An Uber driver told us not to miss the fountain in Forsyth Park.  Meh.



Like many before us, Bonaventure Cemetery was our final stop in Savannah.  It's segregated by religion, although wreaths decorated both entrances.



We wanted to see the Bird Girl, pictured on the book jacket of Midnight in the Garden of Good & Evil, a bestselling nonfiction account of a local male prostitute's murder published in the early 90s ("it's like Gone with the Wind on mescaline" claimed author John Berendt when he first pitched the story to New York magazine).  Lady Chablis, a drag queen, played herself in the movie adaptation, directed by Clint Eastwood.  She died of pneumonia last September at 59.  Bird Girl had been moved to a museum but the Spanish moss provided the Southern gothic atmosphere we sought.



Wednesday, December 28, 2016

Aiken-Rhett House

Before the Civil War, the slave trade was to Charleston what tourism is today:  big business. A visit to the Old Slave Mart Museum, the only remaining structure in the city where human beings were bought and sold, dispels any doubt about South Carolina's primacy in America's racist history.

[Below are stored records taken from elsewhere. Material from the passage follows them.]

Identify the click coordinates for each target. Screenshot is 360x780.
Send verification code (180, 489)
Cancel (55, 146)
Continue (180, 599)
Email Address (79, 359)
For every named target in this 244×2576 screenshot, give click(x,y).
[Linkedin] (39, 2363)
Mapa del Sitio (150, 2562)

I asked the personable docent where we might tour a local house that still includes slave quarters.  Without flinching, he recommended the Aiken-Rhett House, an "urban plantation" that hasn't been restored.  Or "whitewashed," depending on your perspective.

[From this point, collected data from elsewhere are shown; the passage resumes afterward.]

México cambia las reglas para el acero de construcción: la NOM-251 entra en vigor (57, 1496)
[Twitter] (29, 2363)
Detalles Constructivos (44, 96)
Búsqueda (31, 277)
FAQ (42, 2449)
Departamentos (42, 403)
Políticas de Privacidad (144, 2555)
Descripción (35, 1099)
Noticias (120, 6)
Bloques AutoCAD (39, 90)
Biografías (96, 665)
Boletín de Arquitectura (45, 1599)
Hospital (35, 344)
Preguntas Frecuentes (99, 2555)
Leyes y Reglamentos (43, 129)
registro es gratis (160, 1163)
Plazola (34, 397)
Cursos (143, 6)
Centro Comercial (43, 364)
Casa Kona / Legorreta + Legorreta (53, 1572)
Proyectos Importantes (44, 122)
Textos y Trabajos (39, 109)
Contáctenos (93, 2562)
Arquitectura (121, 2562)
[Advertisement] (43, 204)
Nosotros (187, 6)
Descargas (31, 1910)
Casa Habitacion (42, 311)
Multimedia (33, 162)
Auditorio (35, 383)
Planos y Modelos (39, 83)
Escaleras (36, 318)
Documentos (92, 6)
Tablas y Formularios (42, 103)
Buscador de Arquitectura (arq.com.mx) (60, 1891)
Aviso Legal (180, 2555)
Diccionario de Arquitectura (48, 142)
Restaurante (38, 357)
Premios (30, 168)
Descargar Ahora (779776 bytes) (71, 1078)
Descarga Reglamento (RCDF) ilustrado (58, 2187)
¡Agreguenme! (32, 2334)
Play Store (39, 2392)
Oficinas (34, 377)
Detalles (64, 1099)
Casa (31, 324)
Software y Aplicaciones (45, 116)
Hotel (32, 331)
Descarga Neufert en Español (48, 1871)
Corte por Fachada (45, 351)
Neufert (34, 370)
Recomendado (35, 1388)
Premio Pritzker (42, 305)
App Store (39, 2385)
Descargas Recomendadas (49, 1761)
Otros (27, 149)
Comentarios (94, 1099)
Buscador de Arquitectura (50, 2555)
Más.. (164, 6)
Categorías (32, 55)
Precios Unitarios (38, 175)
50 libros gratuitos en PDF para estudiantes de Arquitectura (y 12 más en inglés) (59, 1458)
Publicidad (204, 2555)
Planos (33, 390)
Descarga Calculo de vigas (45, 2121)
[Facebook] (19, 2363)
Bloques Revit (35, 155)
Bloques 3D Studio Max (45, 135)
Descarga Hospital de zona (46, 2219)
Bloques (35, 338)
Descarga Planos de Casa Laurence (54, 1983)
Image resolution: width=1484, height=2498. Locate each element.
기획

Several family portraits hang inside.  Nobody bothered to paint the slaves.




The excellent audioguide sent us to back of the plantation first, where the slave quarters were located.    The curators probably wanted to dispense with the unpleasant reminders of the Confederacy's past first.


The slaves were housed directly across from the garage and the stables, in similarly spartan conditions.

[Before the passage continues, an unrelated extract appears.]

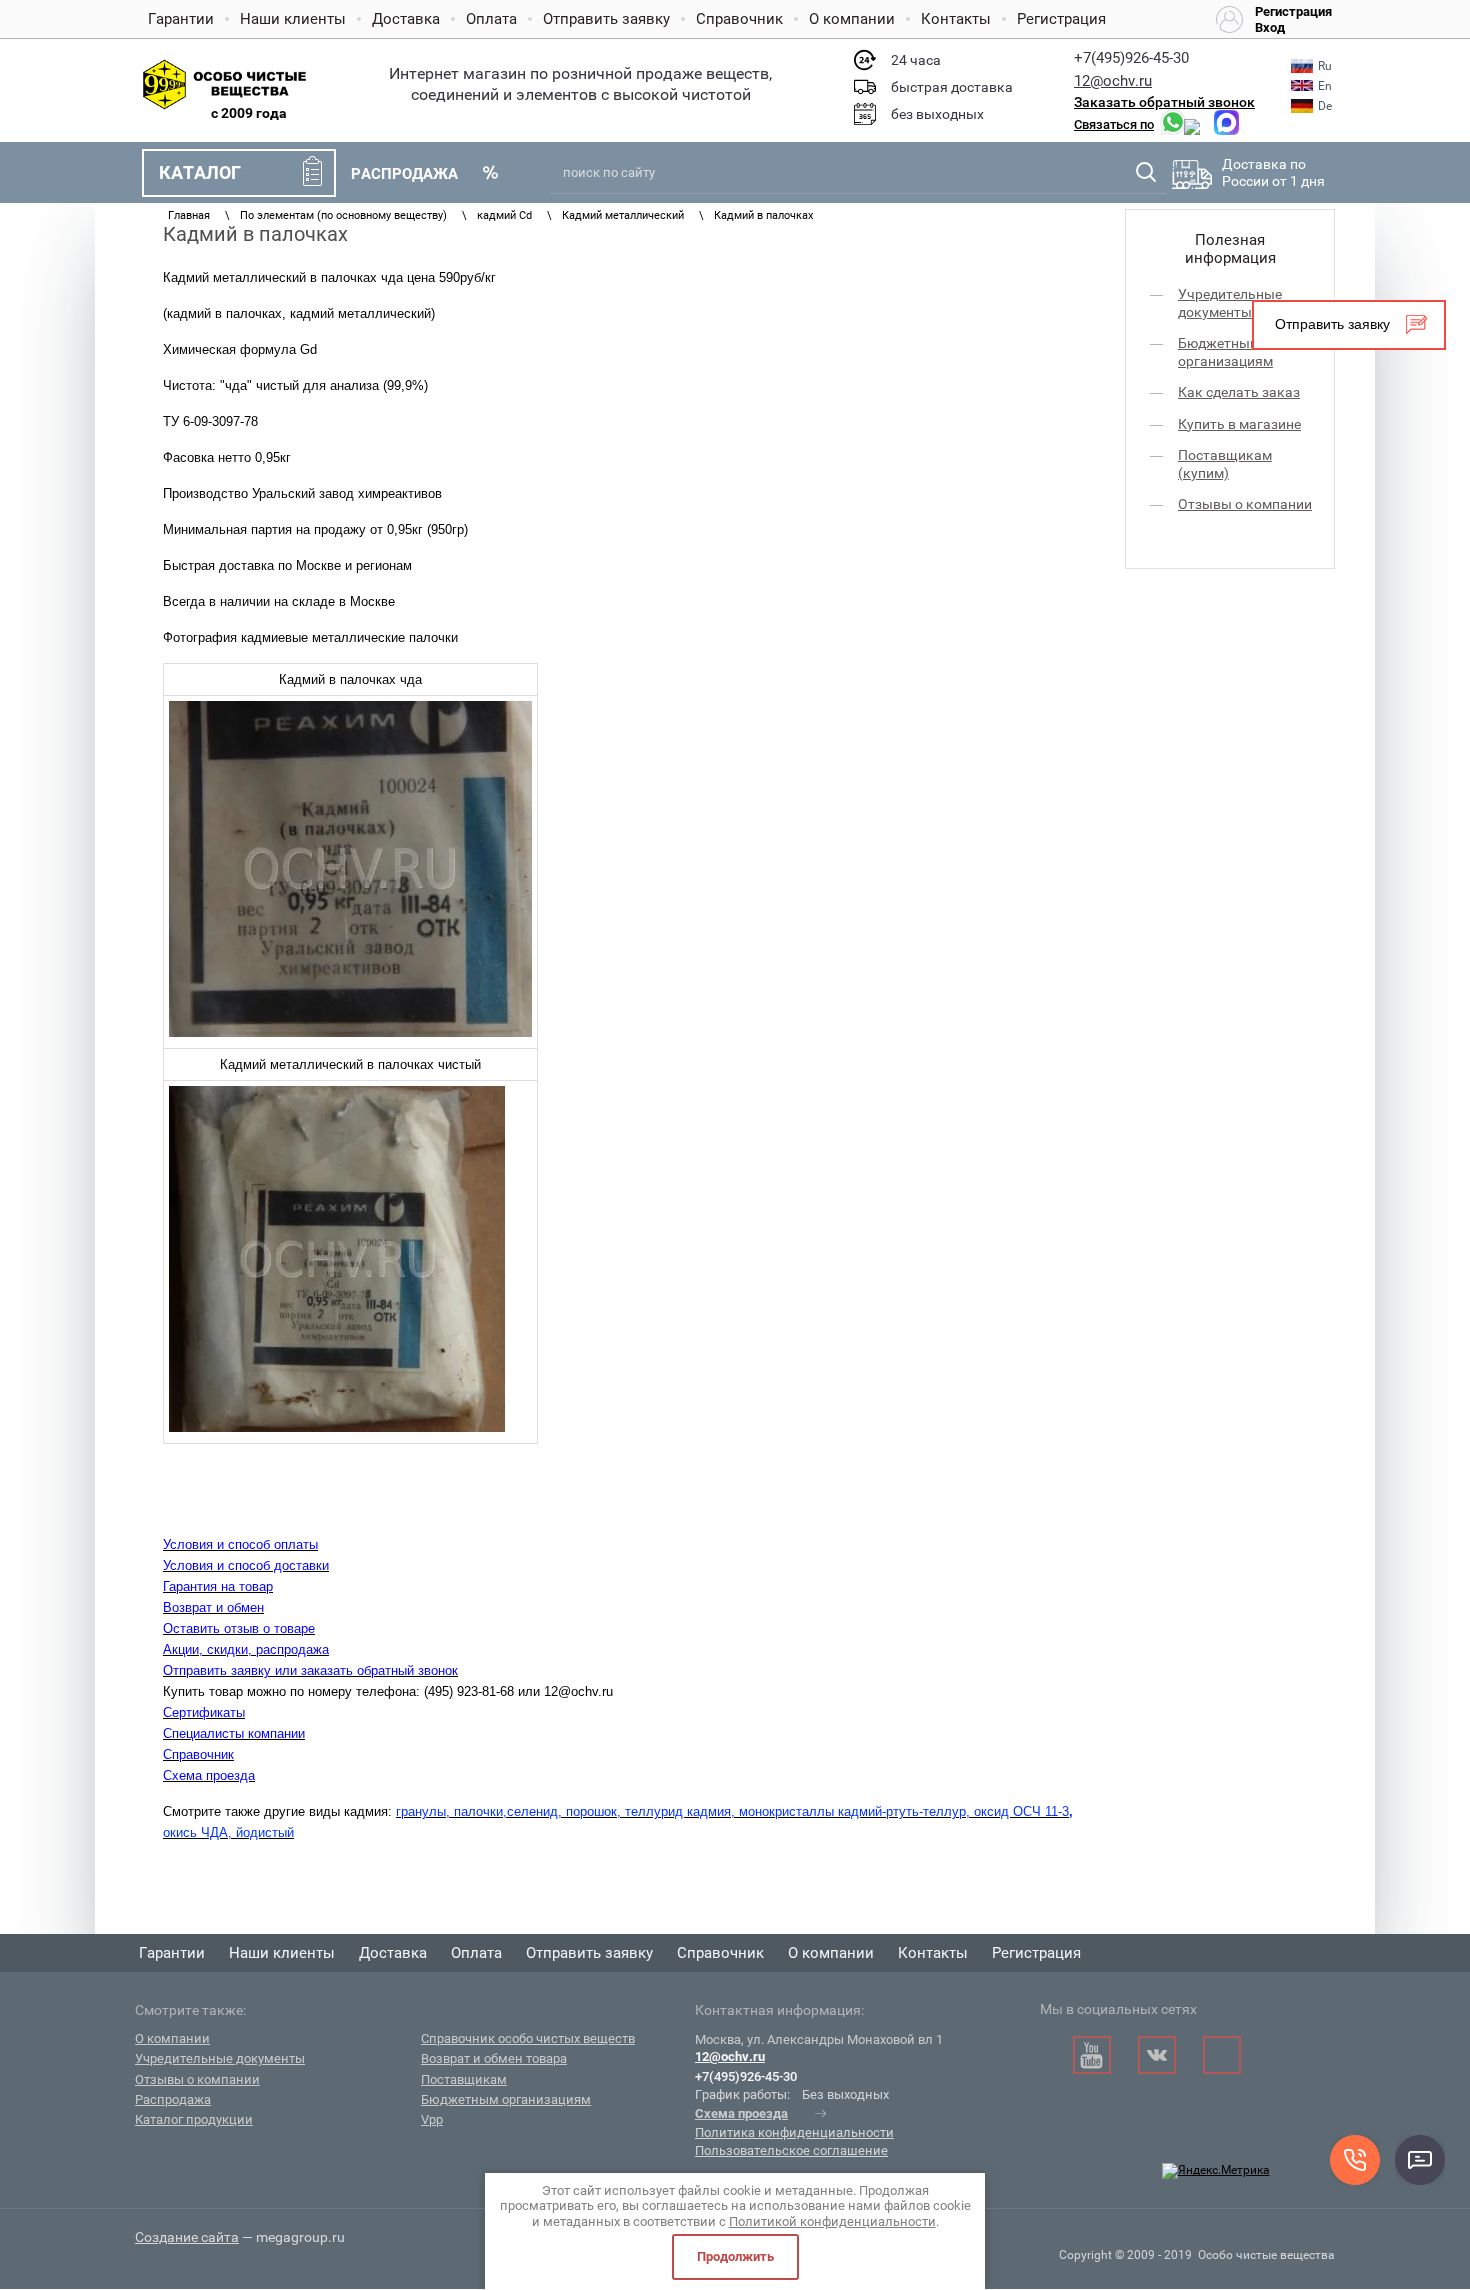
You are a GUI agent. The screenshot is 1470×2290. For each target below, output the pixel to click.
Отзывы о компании (1245, 504)
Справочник (739, 19)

Compare the slaves' dining room


 . . . to the one where the owners ate:



The slave quarters lacked an indoor toilet. The owners bathed here:


Their hearths differed, too.  Guess whose was whose.




Slaves were expected to be productive at all times 


. . . while their owners enjoyed leisure.  However, despite their comfort and easy access to religion, literature, music and art, the owners never questioned the morality of human chattel.









The Aiken-Rhett House offered less charged lessons, too.  Lighting the place must have been a pain in the ass before the advent of electricity.








Early electrical wiring was primitive, to say the least.


Despite the decay and indefensible past, beauty remained.